Jacques de Perthes (1788 – 1868)

Jacques de Perthes (1788 – 1868)

On September 10, 1788, French archeologist Jacques Boucher de Crèvecœur de Perthes was born. He was the first to establish that Europe had been populated by early man. Further, his discovery of whole handaxes, tools and fragments embedded in and scattered about the fossilized bones of prehistoric mammals in the high banks of the Somme River showed that man existed at least as early as the ancient creature.

Jacques de Perthes Background

Jacques de Perthes first joined the French government as a customs officer and remained a French public servant for the rest of his life. His duties kept him for six years in Italy, but when he returned in 1811, de Perthes was quickly promoted and finally appointed to succeed his father as director of the customs office at Abbeville. De Perthes mostly spent his leisure time studying what was afterwards called the Stone Age and antediluvian man, as he expressed it. The customs officer developed his archaeological skills at the gravel pits in the Somme Valley. It was in these pits that he discovered numerous archaeological tools and arrived at some remarkable conclusions. However, it took many years before de Perthes publicly announced his important discoveries. In 1847, he published the issue of his famous three volume work, Antiquités celtiques et antédiluviennes, a work in which he was the first to establish the existence of man in the Pleistocene or early Quaternary period. At first, his views met with little approval, partly because he had previously propounded theories regarding the antiquity of man without facts to support them, partly because the figures in his book were badly executed and they included drawings of flints which showed no clear sign of workmanship.

Archaeology

However, de Perthes discovered complete hand axes, flint objects, and many fragments of items that he claimed were also tools shaped by human endeavour. These tools were said by the hobby archaeologist to be scattered among a collection of fossilized mammal bones from “very old” animals. De Perthes implied that the people who made the tools must have been alive concurrently with the ancient animals and thus proposed this as evidence of so-called primitive man. Charles Lyell visited de Perthes and the British Royal Society concurred with the findings of the customs officer, which engaged an increasing scientific interest to further study the theory. Some archaeologists had discovered animals, such as European reindeer, with whole axes embedded into their frames. All across Europe discoveries were being reported of caves with their internal walls covered in primitive drawings. The drawings exhibited extinct animals along with humans. Bones discovered in the caves appeared to be from many of the mammals in the drawings.

Biface of Menchecourt-les-Abbeville, exhibited at the Universal Exhibition of 1867.

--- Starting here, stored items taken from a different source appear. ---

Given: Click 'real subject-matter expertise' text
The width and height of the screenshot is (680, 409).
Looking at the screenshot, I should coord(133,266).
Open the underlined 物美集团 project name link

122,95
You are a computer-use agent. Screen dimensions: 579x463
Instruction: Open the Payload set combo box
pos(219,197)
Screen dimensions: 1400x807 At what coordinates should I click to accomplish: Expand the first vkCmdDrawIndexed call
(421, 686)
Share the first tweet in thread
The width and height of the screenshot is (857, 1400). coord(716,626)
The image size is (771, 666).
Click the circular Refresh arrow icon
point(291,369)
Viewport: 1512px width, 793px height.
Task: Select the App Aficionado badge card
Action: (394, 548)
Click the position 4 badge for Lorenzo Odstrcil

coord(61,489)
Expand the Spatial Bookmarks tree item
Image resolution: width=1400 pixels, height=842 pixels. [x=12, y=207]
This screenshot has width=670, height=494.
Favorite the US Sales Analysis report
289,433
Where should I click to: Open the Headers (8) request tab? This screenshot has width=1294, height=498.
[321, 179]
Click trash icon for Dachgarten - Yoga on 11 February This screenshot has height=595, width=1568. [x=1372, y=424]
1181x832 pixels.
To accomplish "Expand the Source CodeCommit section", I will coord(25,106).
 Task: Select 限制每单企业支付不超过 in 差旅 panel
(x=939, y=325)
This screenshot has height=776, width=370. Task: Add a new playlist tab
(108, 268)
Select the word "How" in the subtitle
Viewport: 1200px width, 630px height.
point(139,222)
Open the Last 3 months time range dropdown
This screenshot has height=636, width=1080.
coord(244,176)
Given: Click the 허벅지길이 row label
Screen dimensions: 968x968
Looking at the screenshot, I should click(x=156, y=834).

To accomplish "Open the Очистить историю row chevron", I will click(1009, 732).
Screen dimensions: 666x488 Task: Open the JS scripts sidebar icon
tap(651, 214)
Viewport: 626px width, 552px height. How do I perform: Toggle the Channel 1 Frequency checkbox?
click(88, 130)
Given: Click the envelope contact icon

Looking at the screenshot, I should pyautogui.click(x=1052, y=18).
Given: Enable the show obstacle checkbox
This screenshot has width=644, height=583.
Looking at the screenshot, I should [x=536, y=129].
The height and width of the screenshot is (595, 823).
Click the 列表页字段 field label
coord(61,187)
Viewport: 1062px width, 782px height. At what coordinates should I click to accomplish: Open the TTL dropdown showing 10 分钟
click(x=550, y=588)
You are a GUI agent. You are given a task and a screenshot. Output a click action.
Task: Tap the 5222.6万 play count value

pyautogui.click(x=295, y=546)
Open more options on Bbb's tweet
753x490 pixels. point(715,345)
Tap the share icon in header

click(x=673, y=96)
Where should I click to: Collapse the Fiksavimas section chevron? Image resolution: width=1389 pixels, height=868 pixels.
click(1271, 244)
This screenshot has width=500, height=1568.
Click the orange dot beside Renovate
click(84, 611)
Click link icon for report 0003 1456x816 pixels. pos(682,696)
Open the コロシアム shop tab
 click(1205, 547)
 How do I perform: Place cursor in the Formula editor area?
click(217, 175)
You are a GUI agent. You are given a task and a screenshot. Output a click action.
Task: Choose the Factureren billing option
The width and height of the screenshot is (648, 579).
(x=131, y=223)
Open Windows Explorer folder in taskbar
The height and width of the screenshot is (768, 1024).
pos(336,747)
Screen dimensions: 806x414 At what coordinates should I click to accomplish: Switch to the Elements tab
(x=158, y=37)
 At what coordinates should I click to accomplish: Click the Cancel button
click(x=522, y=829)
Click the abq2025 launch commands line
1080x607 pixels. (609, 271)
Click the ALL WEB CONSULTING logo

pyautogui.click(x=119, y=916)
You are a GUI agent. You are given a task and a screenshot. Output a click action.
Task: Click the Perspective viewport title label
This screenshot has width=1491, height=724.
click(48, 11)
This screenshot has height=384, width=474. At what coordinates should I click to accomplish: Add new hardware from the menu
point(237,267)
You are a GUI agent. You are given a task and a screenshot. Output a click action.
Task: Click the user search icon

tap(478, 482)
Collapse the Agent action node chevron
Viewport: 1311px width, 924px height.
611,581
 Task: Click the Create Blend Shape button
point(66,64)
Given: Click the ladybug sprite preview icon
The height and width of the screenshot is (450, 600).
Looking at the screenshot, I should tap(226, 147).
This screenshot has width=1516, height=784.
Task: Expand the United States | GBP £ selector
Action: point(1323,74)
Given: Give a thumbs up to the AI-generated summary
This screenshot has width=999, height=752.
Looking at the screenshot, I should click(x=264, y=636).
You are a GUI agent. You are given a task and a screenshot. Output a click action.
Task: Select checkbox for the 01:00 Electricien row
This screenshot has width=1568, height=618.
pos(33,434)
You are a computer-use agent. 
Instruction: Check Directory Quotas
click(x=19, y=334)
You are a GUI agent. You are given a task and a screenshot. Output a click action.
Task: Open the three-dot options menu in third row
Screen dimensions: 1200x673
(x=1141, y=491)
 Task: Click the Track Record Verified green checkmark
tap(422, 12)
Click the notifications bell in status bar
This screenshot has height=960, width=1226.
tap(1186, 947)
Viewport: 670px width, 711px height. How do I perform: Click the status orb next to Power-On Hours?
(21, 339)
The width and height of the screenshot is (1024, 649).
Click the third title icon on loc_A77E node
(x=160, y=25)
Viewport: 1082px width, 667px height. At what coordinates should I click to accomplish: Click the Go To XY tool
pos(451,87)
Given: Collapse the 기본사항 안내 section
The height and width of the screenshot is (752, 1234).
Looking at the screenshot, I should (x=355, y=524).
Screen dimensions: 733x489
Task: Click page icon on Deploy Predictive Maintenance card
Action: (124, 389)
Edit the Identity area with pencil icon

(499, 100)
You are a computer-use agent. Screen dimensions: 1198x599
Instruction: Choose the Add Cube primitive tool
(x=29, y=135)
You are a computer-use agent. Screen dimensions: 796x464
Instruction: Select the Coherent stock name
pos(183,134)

Biface of Menchecourt-les-Abbeville, exhibited at the Universal Exhibition of 1867. Muséum de Toulouse, CC BY-SA 4.0 <https://creativecommons.org/licenses/by-sa/4.0>, via Wikimedia Commons

Impact

In the late 1850s, de Perthesfindings were finally confirmed. Charles Lyell also indicated that the chalk plateau of Picardy, France had once been connected to the chalk lands of Kent, England and that the Strait of Dover or Pas de Calais was the recent result of very long term complex erosion forces. Although Jacques de Perthes was the first to establish that Europe had been populated by early man, he was not able to describe the period more precisely, because the scientific frame of reference did not exist yet. Today, the hand axes of the Somme River district are widely accepted to be at least 500,000 years old and therefore the product of Neanderthal populations, while some authorities think they may be as old as one million years and therefore associated with Homo erectus.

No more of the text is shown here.